Control bits as in ARM and x86 force serialization of arithmetic due to the RW dependency in every instruction on that bit. There are some tricks but it still needs tracking. For higher order superscalar or out of order processors this gets annoying.
Yes, the old, old way of having a single condition code register or the like (which dates back 40+ years) doesn't work well these days.
I like the Mill CPU approach, where every "register" (it doesn't have named registers actually) has the full set of status bits associated with it, and not just for overflow. Things like "not a result" (NaR), which can represent the result of a failed speculative load for example (because the process doesn't have permission to read from that page, for example).
> I thought that compilers couldn't really use this effectively…
The status bits part in general, or the speculative load stuff?
They allegedly have all this working, privately. They haven't released any development tools or such to the public.
I've often toyed with the idea of writing an instruction-level simulator (as opposed to the RTL sim or whatever they have internally). But even sticking to the public information, I'd likely be infringing on their patents.
No. Control bits (status bits, flags, ...) get renamed just as registers get renamed.
Basically, if there's a bottleneck to x86 code, Intel has run into it, profiled for it and generally optimized around it both in their microarchitectures and in the their C compiler.

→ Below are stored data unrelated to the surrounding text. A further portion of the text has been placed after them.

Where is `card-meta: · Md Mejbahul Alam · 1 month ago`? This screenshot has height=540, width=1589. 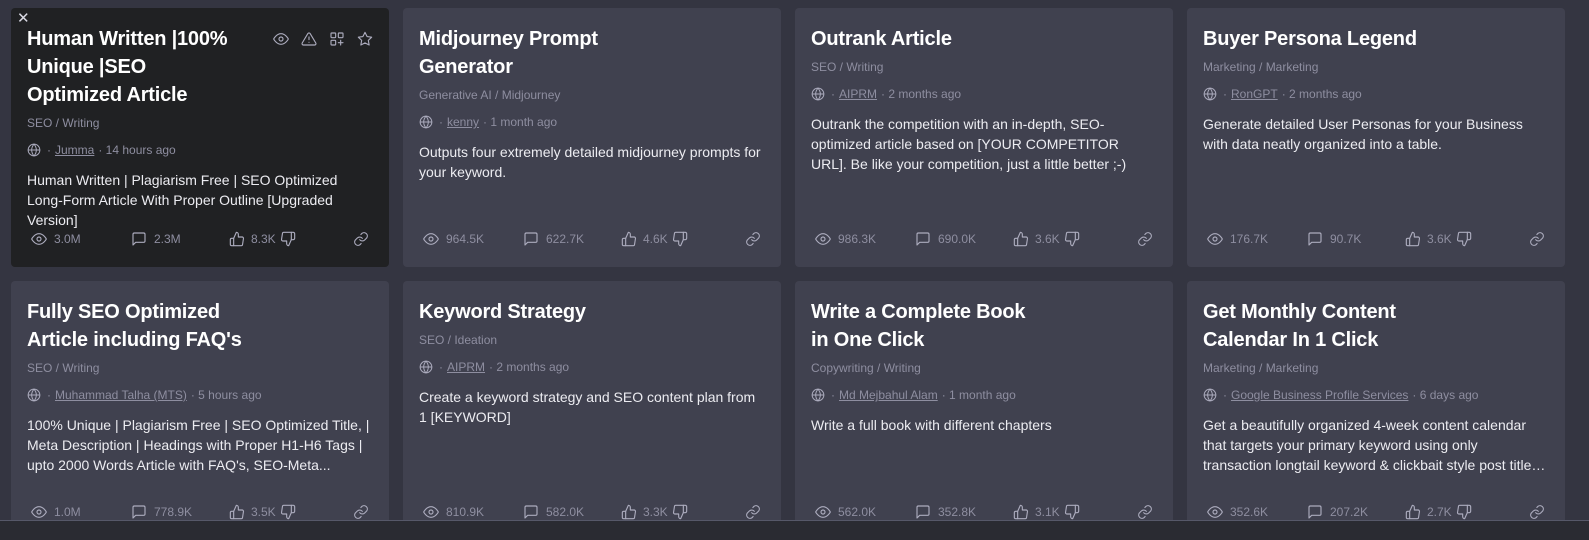 card-meta: · Md Mejbahul Alam · 1 month ago is located at coordinates (984, 395).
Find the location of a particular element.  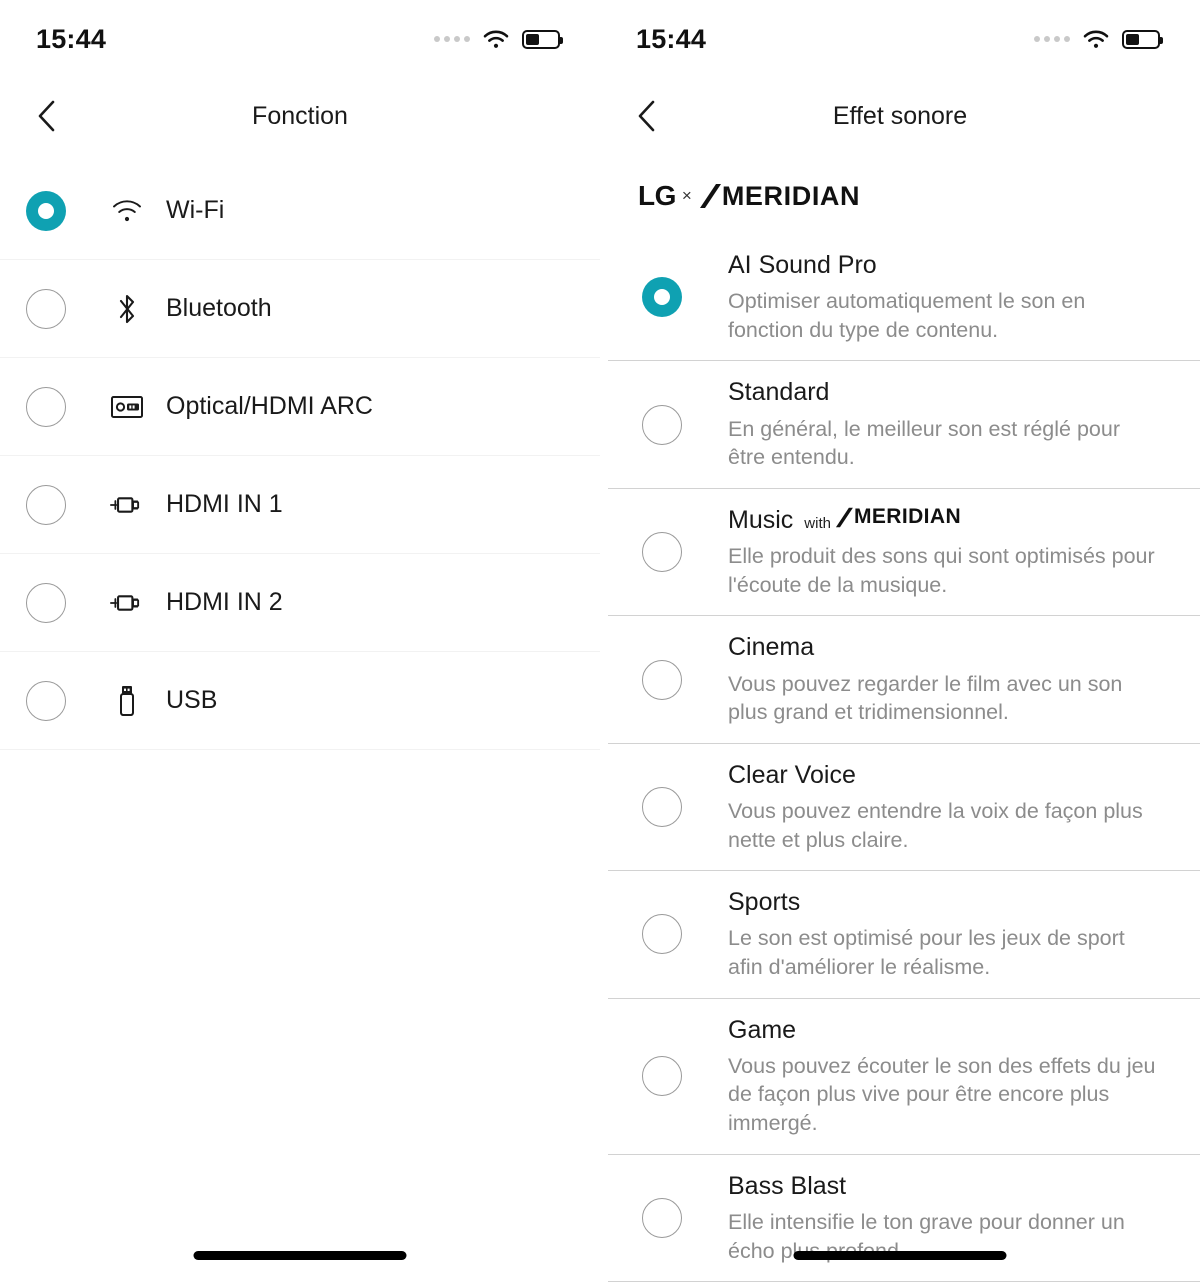

radio-sports is located at coordinates (662, 934).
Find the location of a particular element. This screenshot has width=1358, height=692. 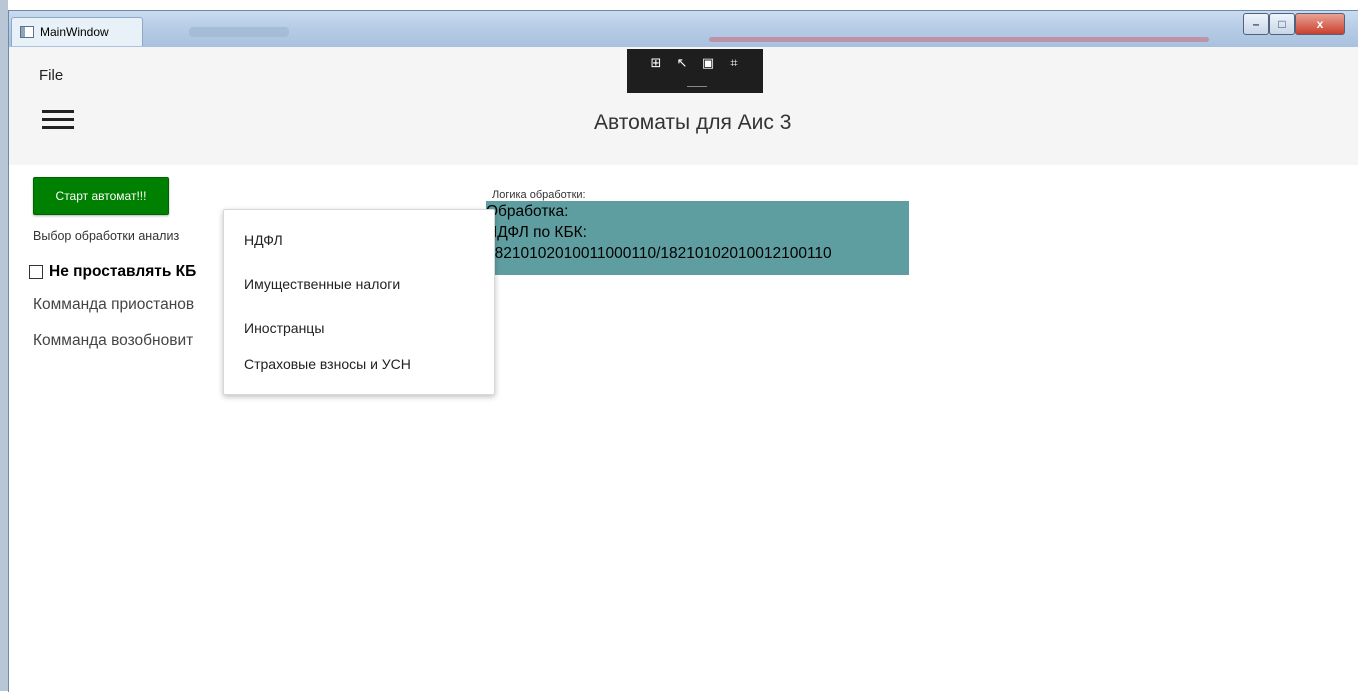

desktop-edge is located at coordinates (4, 346).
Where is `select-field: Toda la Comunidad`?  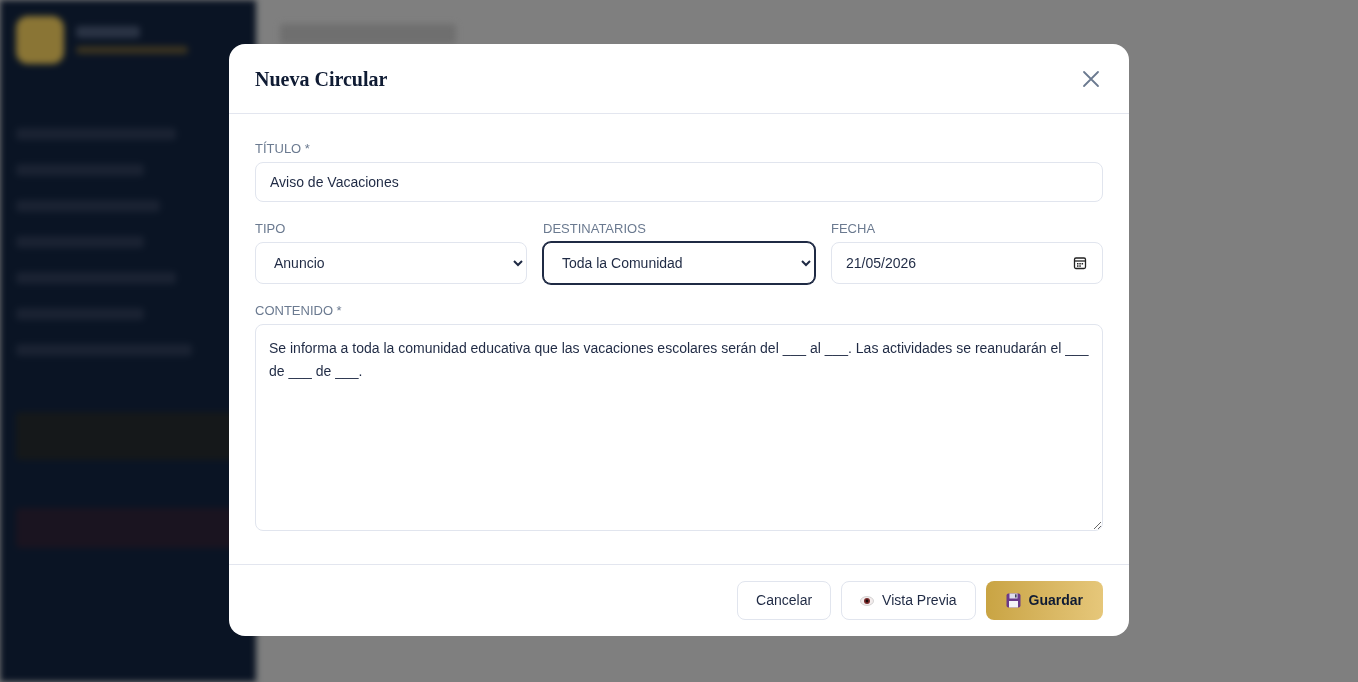 select-field: Toda la Comunidad is located at coordinates (679, 263).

That's one of the tricks. But it doesn't solve the issue of clobbers, which Intel had to introduce new variants of ADD and MUL to solve. Named predicate registers make it all much easier for everyone.
I think what you’re saying is basically true but it’s a trade against density.
If you did overflow checks rarely then what you say is a very good point indeed. The key thing is just the frequency of this stuff in modern languages.